The tropies weren’t the only award, though, or even the most important incentive. Each project is carefully documented and tracked, and a few will evolve into Yahoo products or product features in the future. There’s big bragging rights associated with this, and it’s a sure way to make a name for yourself among your peers.
I had to agree not to write about specific projects I saw presented at the event, and I had a press escort at all times. I will say that I saw some really cool combinations of various web services (maps, search, Answers, flickr, music, del.icio.us, etc.) as well as some completely new product ideas.

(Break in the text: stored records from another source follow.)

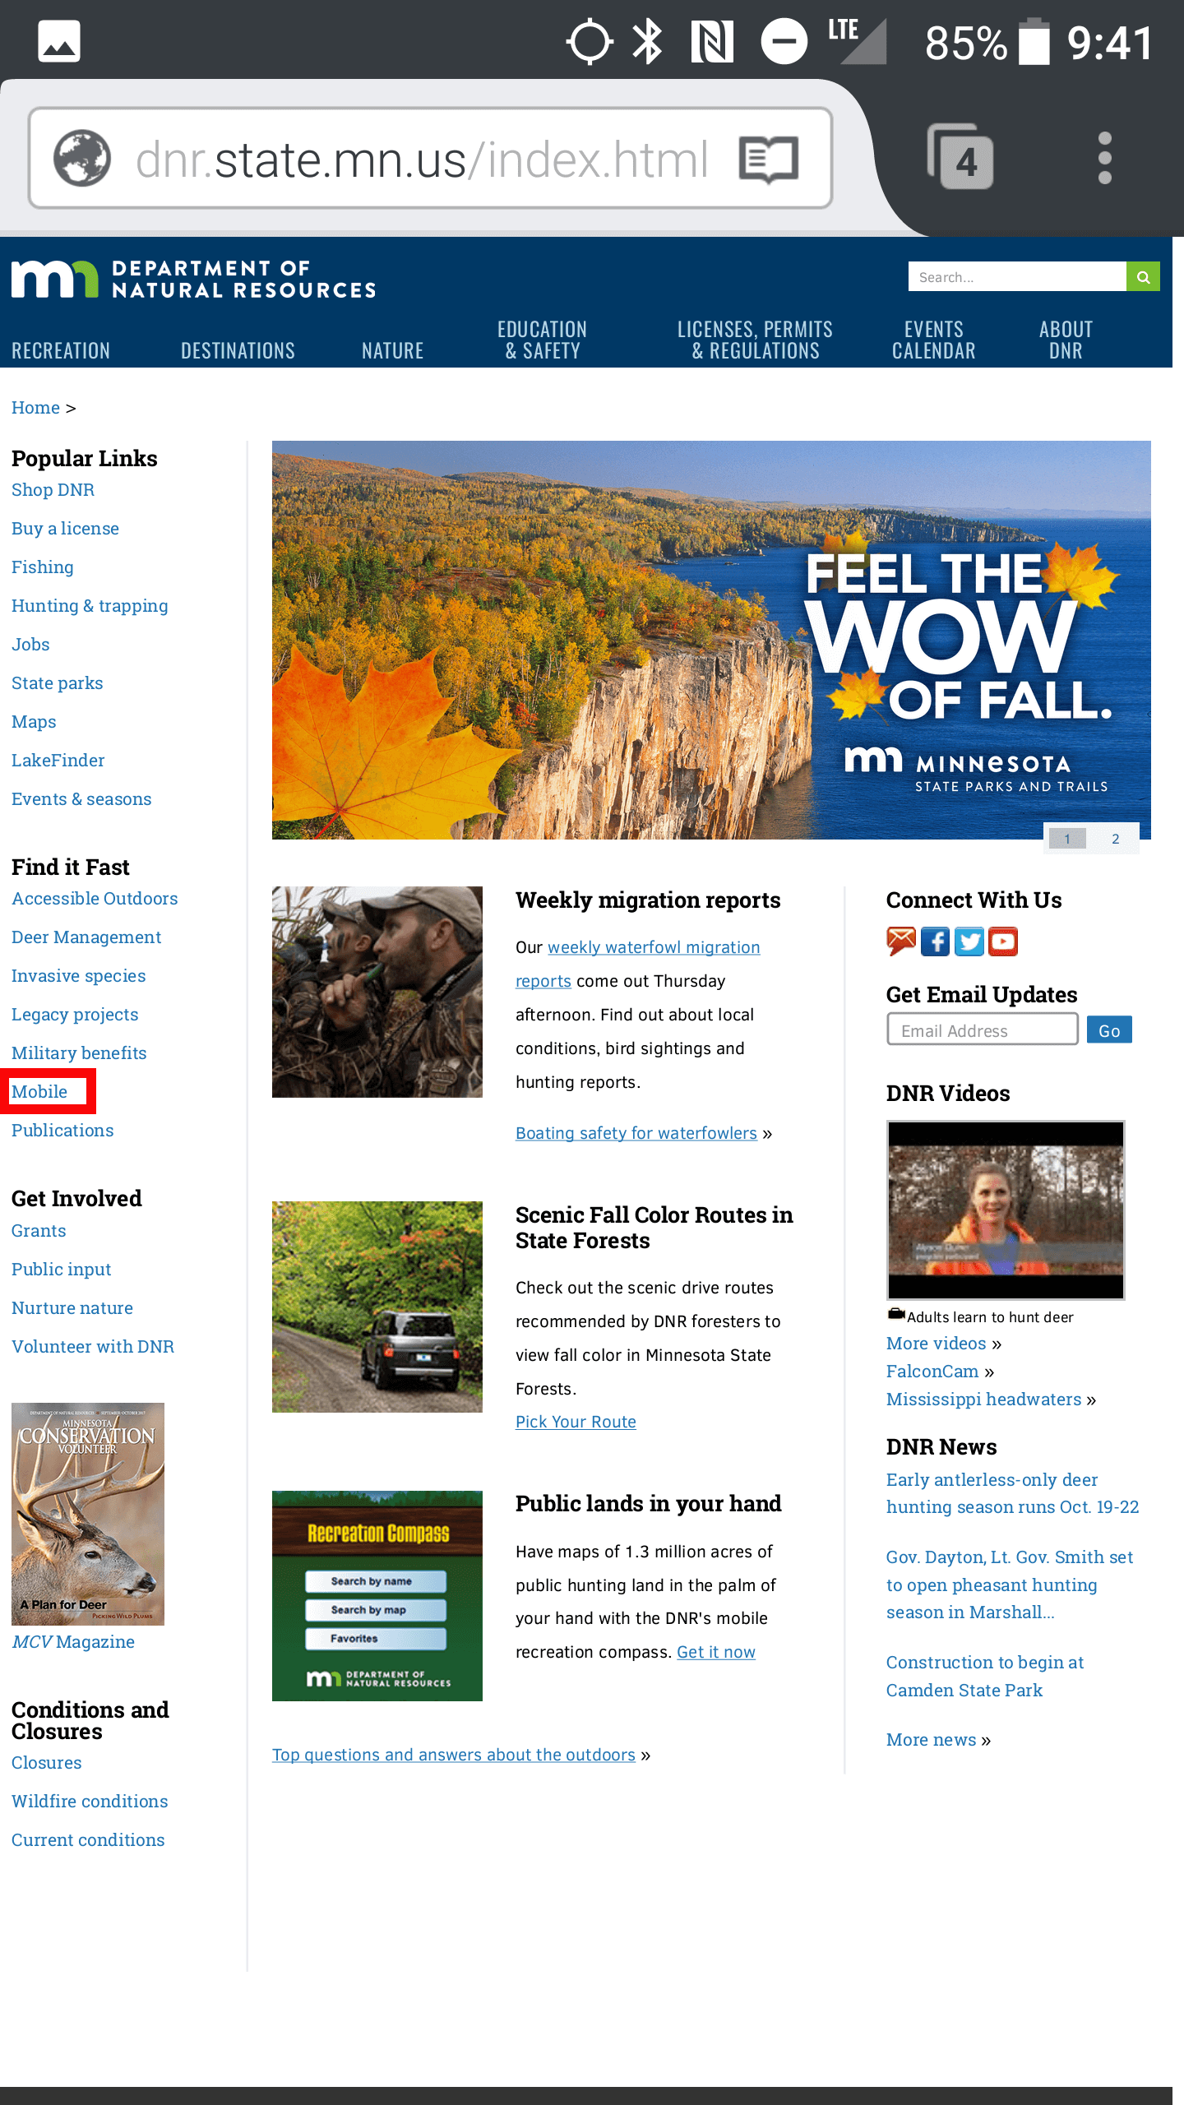Open the Pick Your Route link
This screenshot has height=2105, width=1184.
coord(576,1422)
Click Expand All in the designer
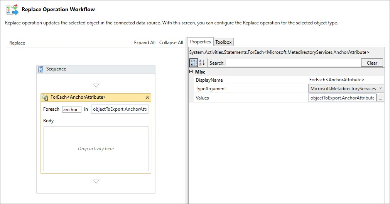The image size is (390, 204). point(145,43)
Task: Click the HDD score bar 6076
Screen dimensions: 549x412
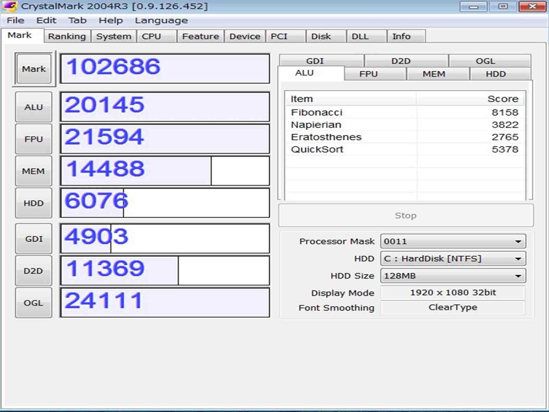Action: click(165, 203)
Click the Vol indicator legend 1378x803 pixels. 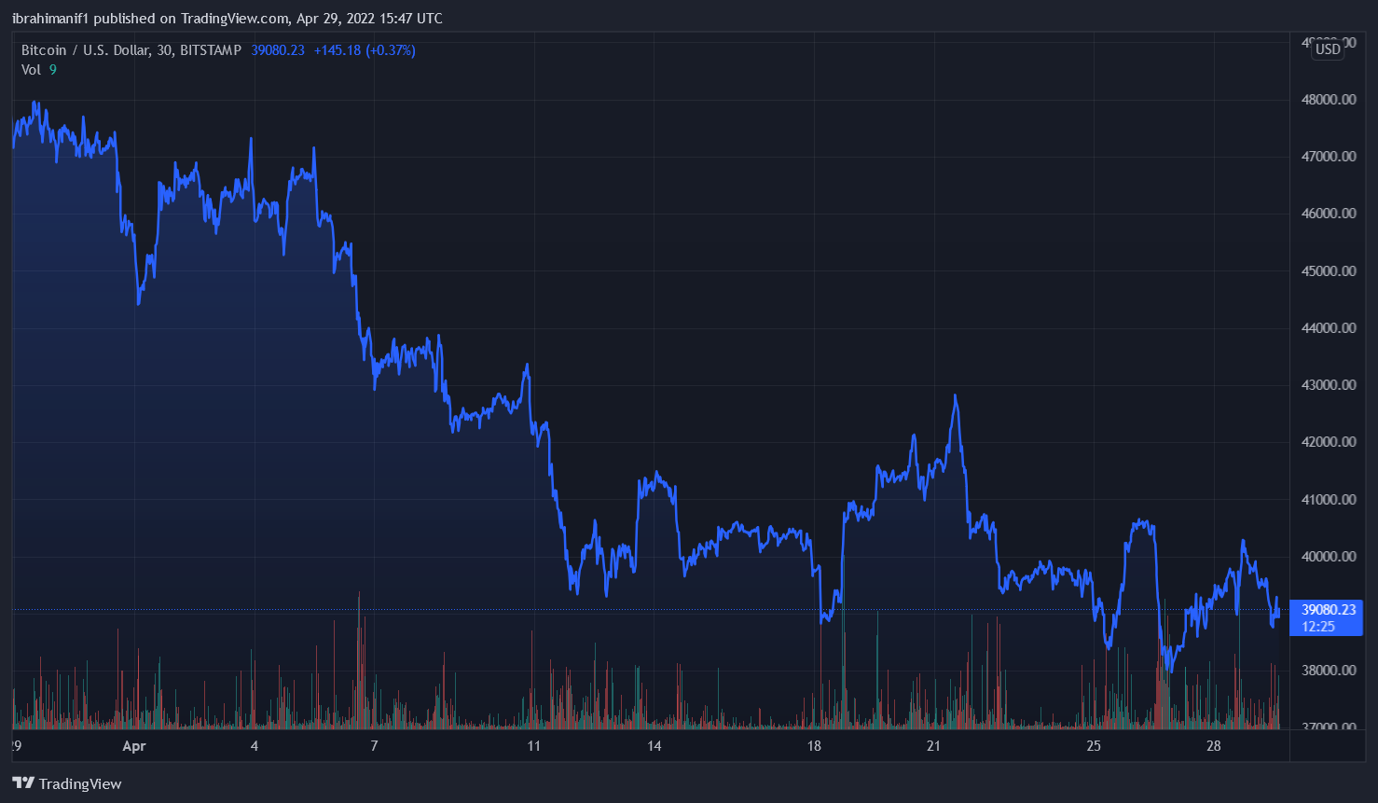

One project really caught my eye (and I have permission to write about it) – Ian Kennedy, in Yahoo Corporate Development, re-skinned a Yahoo Research tool called “Buzz” that leverages economic theories to build predictive markets. Ian and his team (Stacy All, Yiling Chen, Raj Gopal Prased Kantamneni, Tejaswi Kasturi, David Pennock and Daniel Reeves) used the core Buzz project and built a predictive market on top of it that tracks all of the Hack Day projects. Yahoo employees can “buy” and “sell” shares in projects, eventually cashing out if the project is included in a public Yahoo product. Fun stuff, but with real technology and theory behind it.
Congratulations to the winners, listed below. And more congratulations to those that built stuff that we’ll see in future public products.
Best Overall: Swati Raju, Dan Rose, and Peter Anick
Best User Experience: Deepa Joshi, Paul Yiu, Cecil Balzen
Most Money: Aaron Stein, Joshua Rangsikitpho, Sumit Chachra, Steve Spencer, Cody Simms, Dave Zito, Yu Shan Chuang
The “Why Did You Wait for Hack Day?” award: (a tie)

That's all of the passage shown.